We still have baby monitors in the kids' rooms, because the living areas of the house are far enough away that we can't always hear them calling out at night, especially if we have people over. Which we often do. So after we put Ava and Nate to bed at night, we switch on the monitor and often enjoy hearing the monologues they have with themselves. Nate, especially. He is quite entertaining.
Lately, it's his prayers that are getting us. We pray for the kids at bedtime and Nate has started praying outloud after we leave his room. It's so funny though--he is having a total conversation. He talks to God and then pauses to listen, then talks some more, then pauses and responds.
A couple of weeks ago, right after we got back from our trip, we switched on the monitor and heard Nate say in a tearful voice, "God? Can I have a puppy?" (Pause.) "God, I'd weally, weally like a puppy. Can I have one--please?" There was another pause then he said, "Thank you."

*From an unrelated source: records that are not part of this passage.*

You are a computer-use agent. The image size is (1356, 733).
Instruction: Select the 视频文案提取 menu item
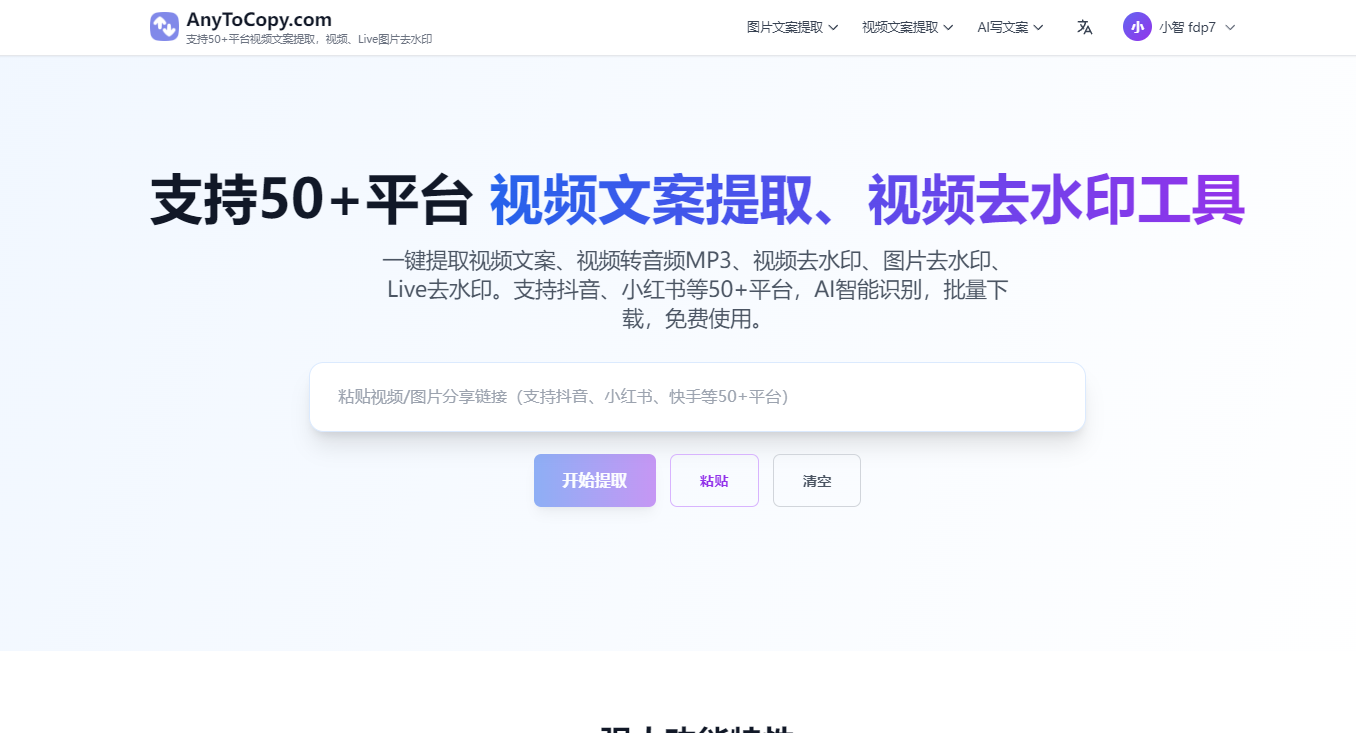pyautogui.click(x=899, y=27)

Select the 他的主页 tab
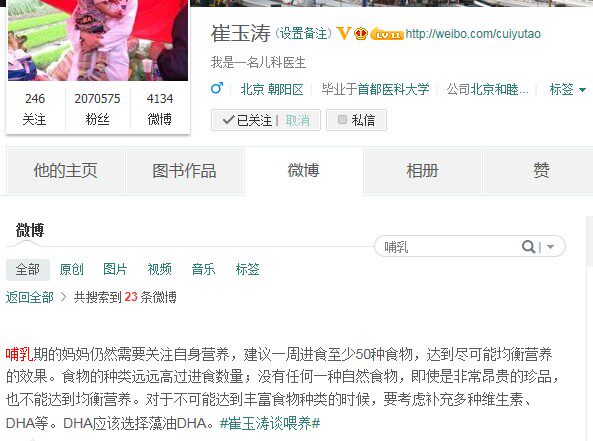coord(65,171)
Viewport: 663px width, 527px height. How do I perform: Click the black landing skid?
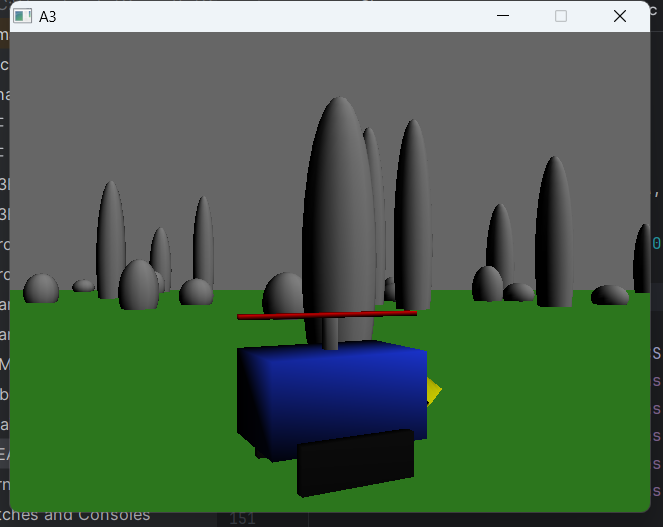(x=355, y=463)
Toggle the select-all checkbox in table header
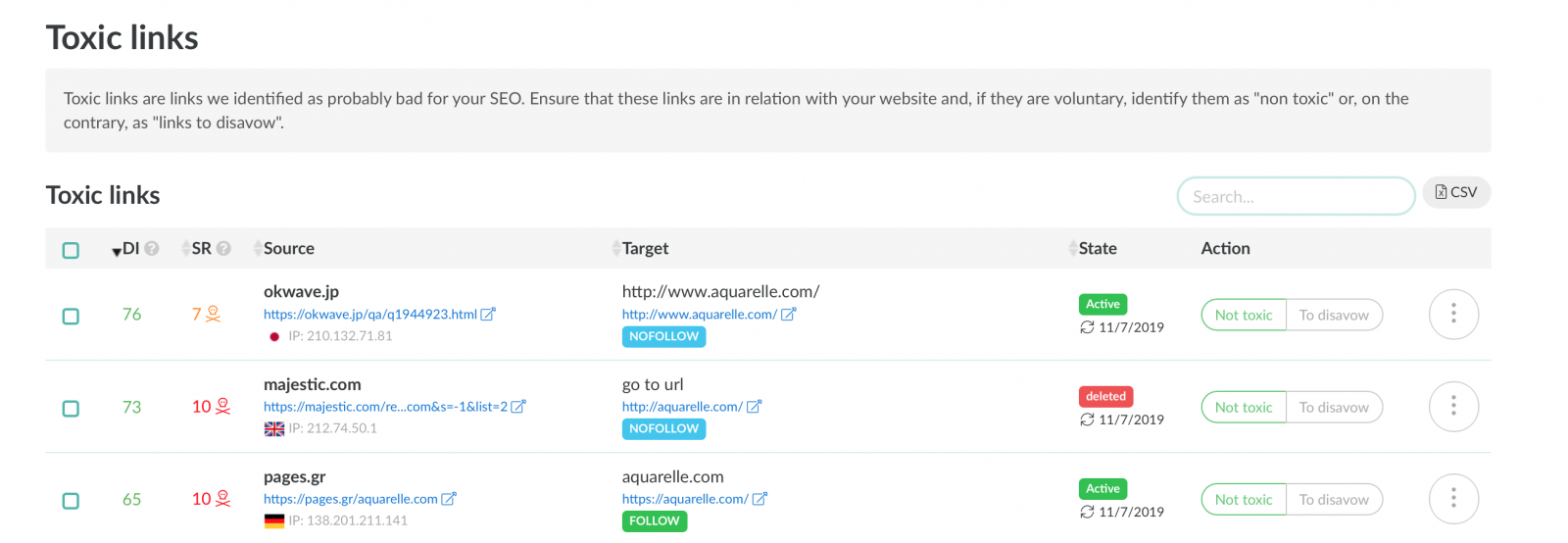 71,250
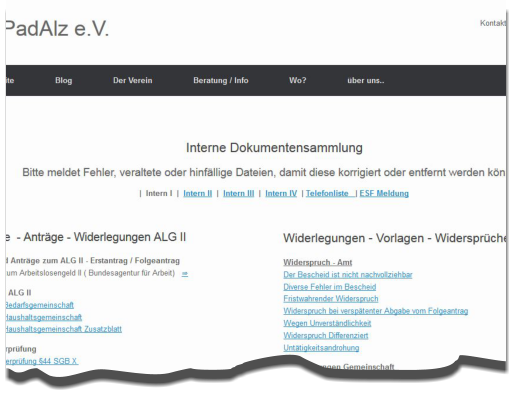513x395 pixels.
Task: Click arrow icon after Bundesagentur für Arbeit
Action: click(185, 274)
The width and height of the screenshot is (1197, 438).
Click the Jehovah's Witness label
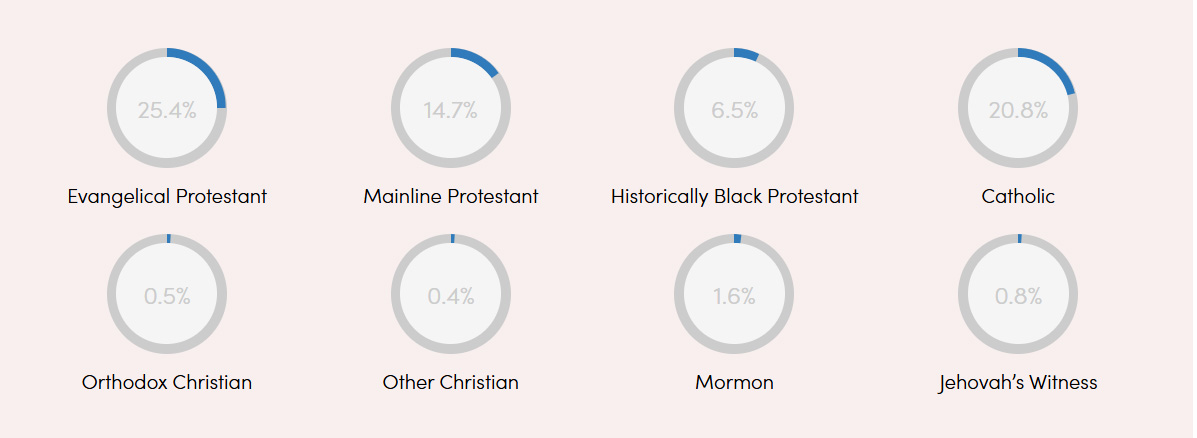tap(1018, 382)
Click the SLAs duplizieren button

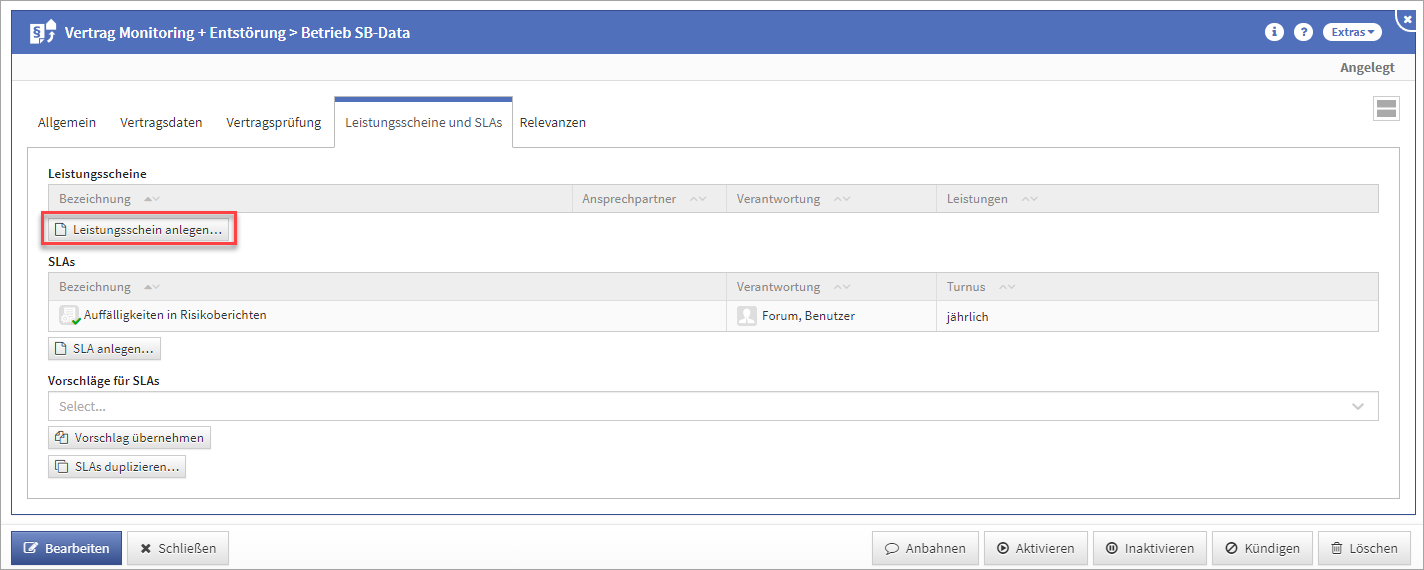click(x=117, y=466)
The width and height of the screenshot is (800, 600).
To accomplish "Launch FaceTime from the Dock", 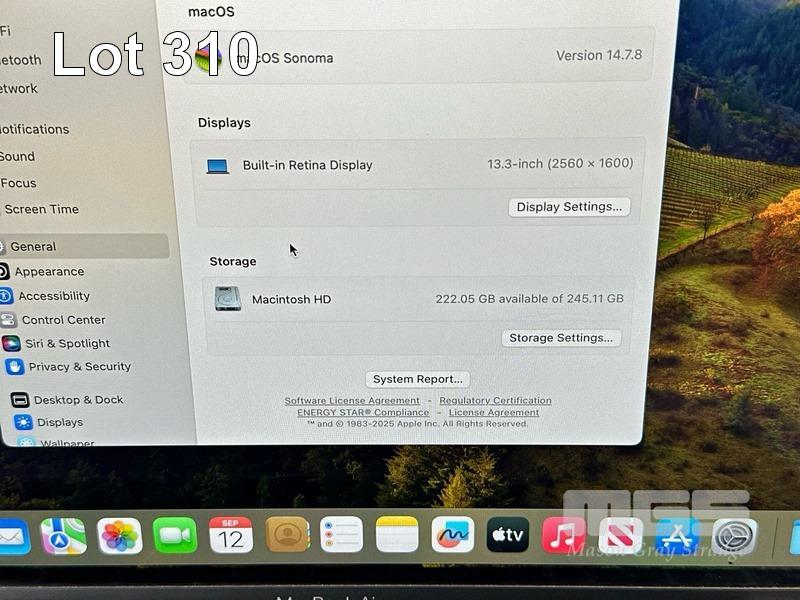I will pyautogui.click(x=175, y=536).
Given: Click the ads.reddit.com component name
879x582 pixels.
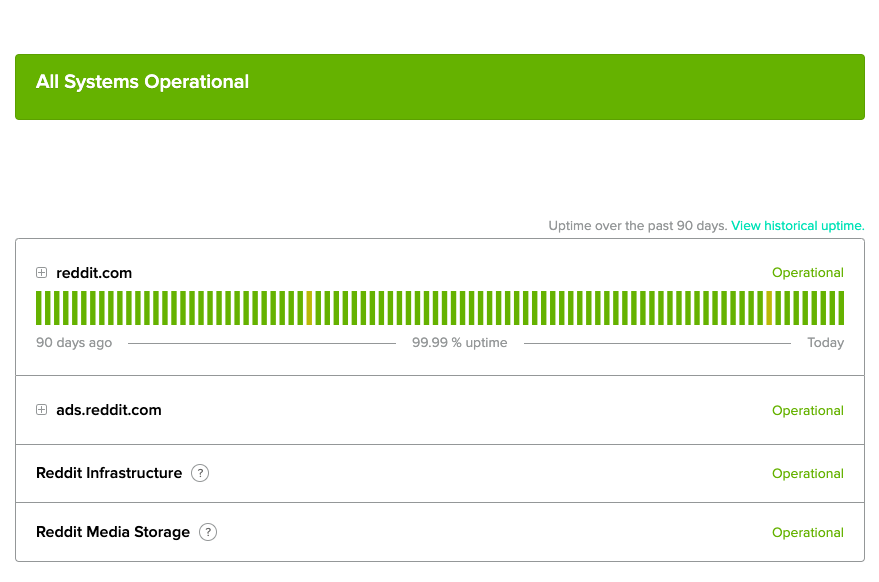Looking at the screenshot, I should pyautogui.click(x=108, y=410).
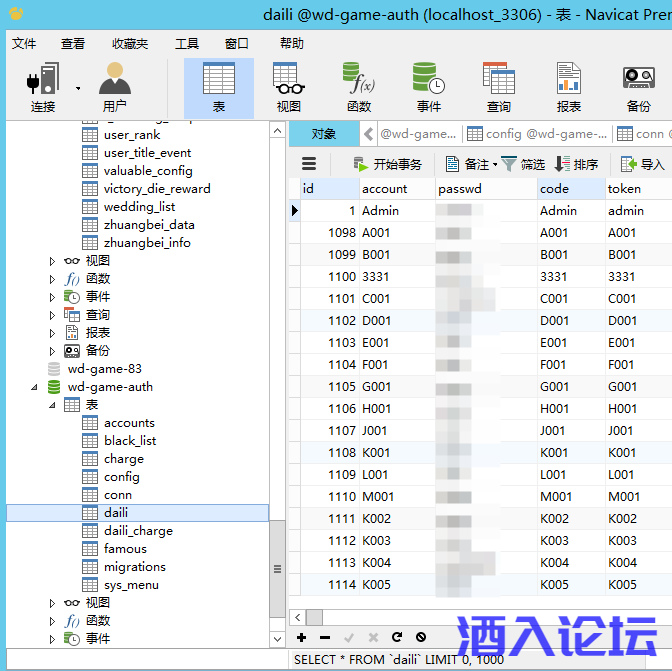Select the dailli_charge table in tree
Image resolution: width=672 pixels, height=671 pixels.
[138, 531]
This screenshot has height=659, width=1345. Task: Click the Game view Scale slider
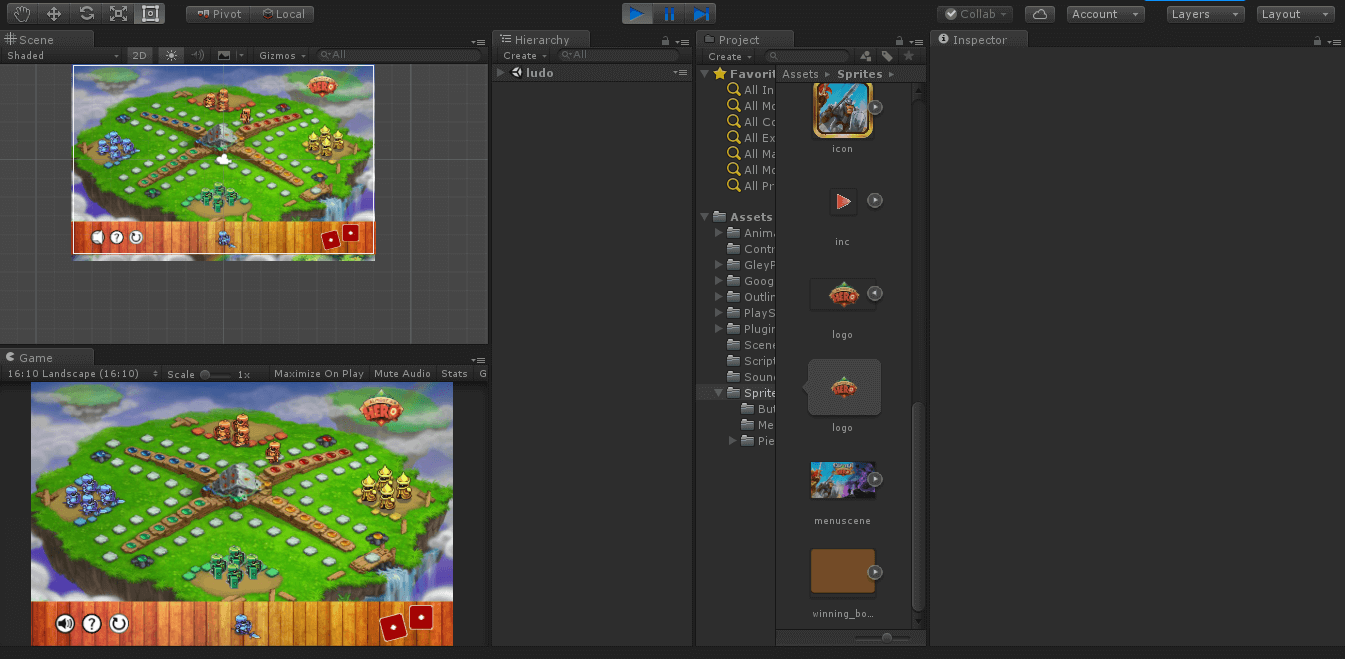click(215, 374)
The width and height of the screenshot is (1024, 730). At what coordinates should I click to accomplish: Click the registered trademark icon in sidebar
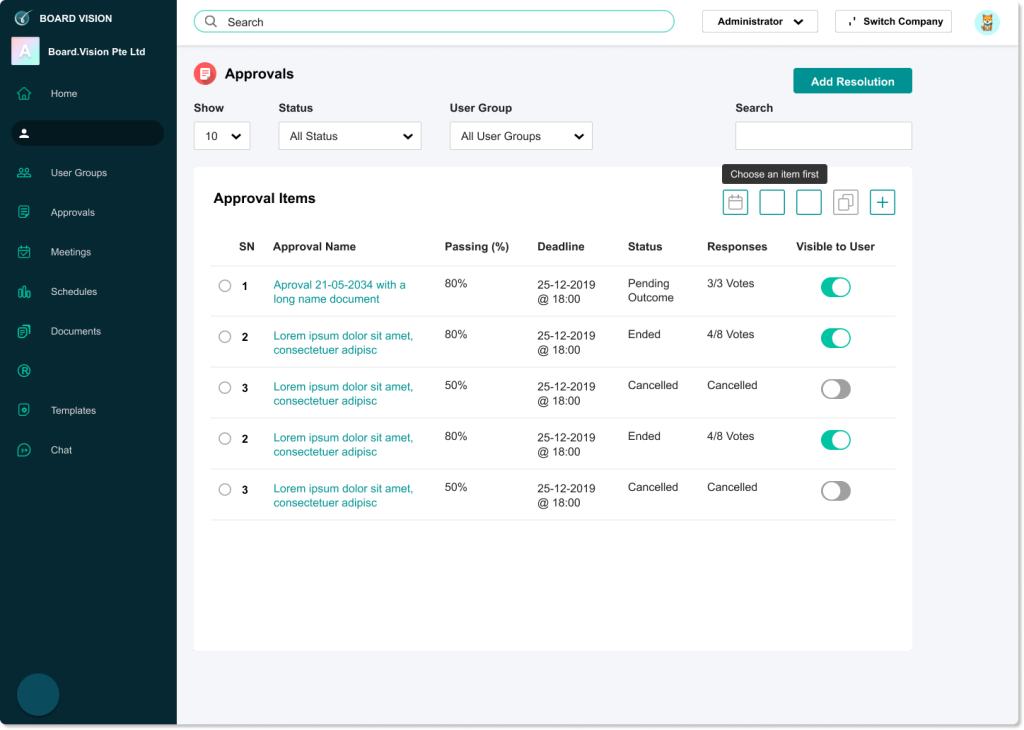tap(24, 371)
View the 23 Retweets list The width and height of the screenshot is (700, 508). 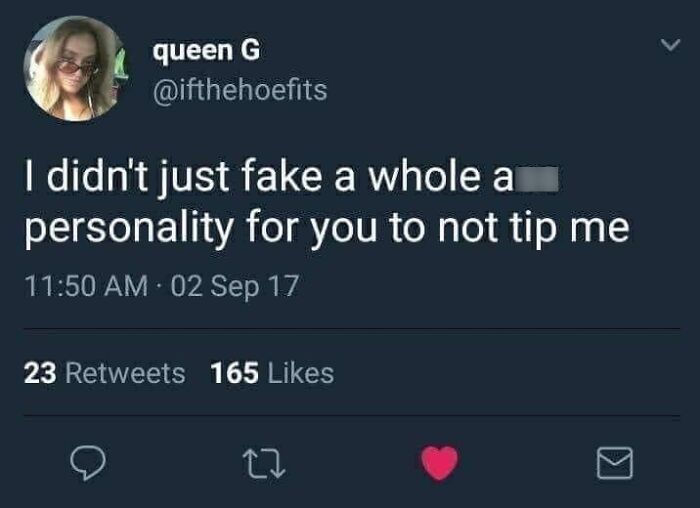click(104, 373)
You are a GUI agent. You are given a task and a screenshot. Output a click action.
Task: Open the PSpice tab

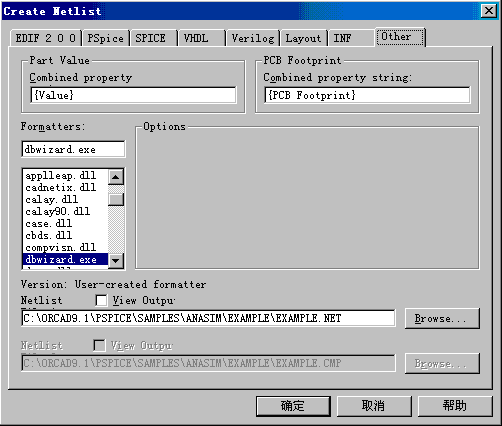click(x=105, y=38)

My eyebrows shot up as I looked at Jason. "Did the Lord just tell him he could have a puppy?" Cause I don't really want a puppy, y'all. To be quite honest, there is enough poop around here that I am charged with cleaning up and I'm really not interested in adding more to that, um, load. Can we start with a goldfish?
But if the Lord has indeed spoken, He ain't said anything to me yet. I don't want to be like Pharoah, so hardened that God sent plague after plague until he relented and let the Israelites go. But I figure if God told Nate he could have a puppy that He'll let me in on that fact as well.
Wait a minute. Plagues. Do you think this is why we've had our rodent problem of late? Is the Lord sending plagues to deal with my disobedience? Holy Moses!
Nate never said anything to us about his conversation with God. So let's hope that he's moved on to something else. In the meantime, unless a few thousand locusts come knocking on the door, I don't think we're getting a puppy anytime soon.
And now an update that you will not stinking believe: I promise you, just now, not five minutes after I hit "Publish Post", I got up and went to the pantry to get something out. And, ewwwww, I saw a blur of fur and a tail and y'all there was a freaking rat in my pantry. In my pantry in my pantry in my pantry. Of course, of course, Jason is out at a meeting tonight. I screamed and ran into the living room and jumped up and down. I just called Jason and he is on his way home and I promise you I am shaking. I know that's ridiculous. But there it is. I've closed off the kitchen and I don't think i will go in there again until all the rodents in Australia are dead. This is not funny anymore.